For \(\mu \in \mathcal P(\{ 0,1\} )\) and \(\kappa : \{ 0,1\} \rightsquigarrow \mathcal Y\),

\begin{align*} I_{\operatorname{KL}}^L(\mu , \kappa ) = (1 - \mu _0) R_{\mu _0}(\kappa _0, \kappa _1) \: . \end{align*}
Proof
Lemma 3.2.2

For \(\mu \in \mathcal P(\mathcal X)\) and \(\kappa : \mathcal X \rightsquigarrow \mathcal Y\),

\begin{align*} I_{\operatorname{KL}}^R(\mu , \kappa ) = I(\mu \otimes \kappa ) \: . \end{align*}
Proof

For \(\mu \in \mathcal P(\{ 0,1\} )\) and \(\kappa : \{ 0,1\} \rightsquigarrow \mathcal Y\),

\begin{align*} I_{\operatorname{KL}}^R(\mu , \kappa ) = \operatorname{JS}_{\mu _0}(\kappa _0, \kappa _1) \: . \end{align*}
Proof

Data-processing inequality

Theorem 3.2.4

If the divergence \(D\) satisfies the data-processing inequality, then for all \(\mu \in \mathcal M(\mathcal X)\), \(\kappa : \mathcal X \rightsquigarrow \mathcal Y\) and all Markov kernels \(\eta : \mathcal Y \rightsquigarrow \mathcal Z\) then

\begin{align*} I_D^L(\mu , \eta \circ \kappa ) \le I_D^L(\mu , \kappa ) \: , \\ I_D^R(\mu , \eta \circ \kappa ) \le I_D^R(\mu , \kappa ) \: . \end{align*}
Proof

Let \(\pi \in \mathcal P(\Theta )\) and \(P : \Theta \rightsquigarrow \mathcal X\).
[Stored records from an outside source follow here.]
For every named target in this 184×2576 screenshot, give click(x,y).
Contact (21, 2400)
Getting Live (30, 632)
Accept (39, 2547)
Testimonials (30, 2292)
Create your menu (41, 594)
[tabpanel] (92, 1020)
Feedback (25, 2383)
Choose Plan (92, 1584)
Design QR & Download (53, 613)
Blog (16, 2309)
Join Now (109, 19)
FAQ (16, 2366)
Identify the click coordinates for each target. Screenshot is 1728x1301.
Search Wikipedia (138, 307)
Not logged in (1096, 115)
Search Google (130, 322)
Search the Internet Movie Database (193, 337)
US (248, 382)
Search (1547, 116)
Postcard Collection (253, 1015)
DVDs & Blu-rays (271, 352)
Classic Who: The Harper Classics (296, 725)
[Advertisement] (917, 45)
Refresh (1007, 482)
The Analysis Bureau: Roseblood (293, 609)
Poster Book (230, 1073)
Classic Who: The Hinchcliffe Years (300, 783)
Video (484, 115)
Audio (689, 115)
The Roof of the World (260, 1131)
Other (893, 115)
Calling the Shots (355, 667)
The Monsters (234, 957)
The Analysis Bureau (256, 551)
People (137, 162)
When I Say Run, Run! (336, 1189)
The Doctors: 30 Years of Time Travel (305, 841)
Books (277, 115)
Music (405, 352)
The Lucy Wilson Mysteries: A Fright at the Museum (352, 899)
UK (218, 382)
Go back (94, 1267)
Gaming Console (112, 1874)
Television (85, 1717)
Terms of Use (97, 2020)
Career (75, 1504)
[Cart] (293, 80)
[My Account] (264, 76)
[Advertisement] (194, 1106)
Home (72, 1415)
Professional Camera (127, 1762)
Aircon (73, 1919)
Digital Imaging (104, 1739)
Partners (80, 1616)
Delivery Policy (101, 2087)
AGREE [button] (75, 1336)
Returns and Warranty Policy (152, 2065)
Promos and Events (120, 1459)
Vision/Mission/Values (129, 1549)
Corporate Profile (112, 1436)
Suppose that the loss \(\ell '\) of an estimation task with kernel \(P\) takes values in \([0,1]\). Then

\begin{align*} I_{D_f}^L(\pi , P) & \ge d_f(\mathcal R_\pi ^{d_\Theta }, \mathcal R_\pi ^P) \: , \\ I_{D_f}^R(\pi , P) & \ge d_f(\mathcal R_\pi ^P, \mathcal R_\pi ^{d_\Theta }) \: . \end{align*}
Proof

The left mutual information \(I_D^L(\pi , P)\) is an infimum: \(I_D^L(\pi , P) = \inf _{\xi \in \mathcal P(\mathcal X)} D(\pi \times \xi , \pi \otimes P)\). For all \(\xi \in \mathcal P(\mathcal X)\), by Lemma 2.3.62,

\begin{align*} D_f(\pi \times \xi , \pi \otimes P) & \ge d_f(\mathcal R_\pi ^{\theta \mapsto \xi }, \mathcal R_\pi ^P) \: . \end{align*}

The risk of a constant Markov kernel is equal to the risk of the discard kernel \(d_\Theta \) (TODO ref).

The proof for the right mutual information is similar.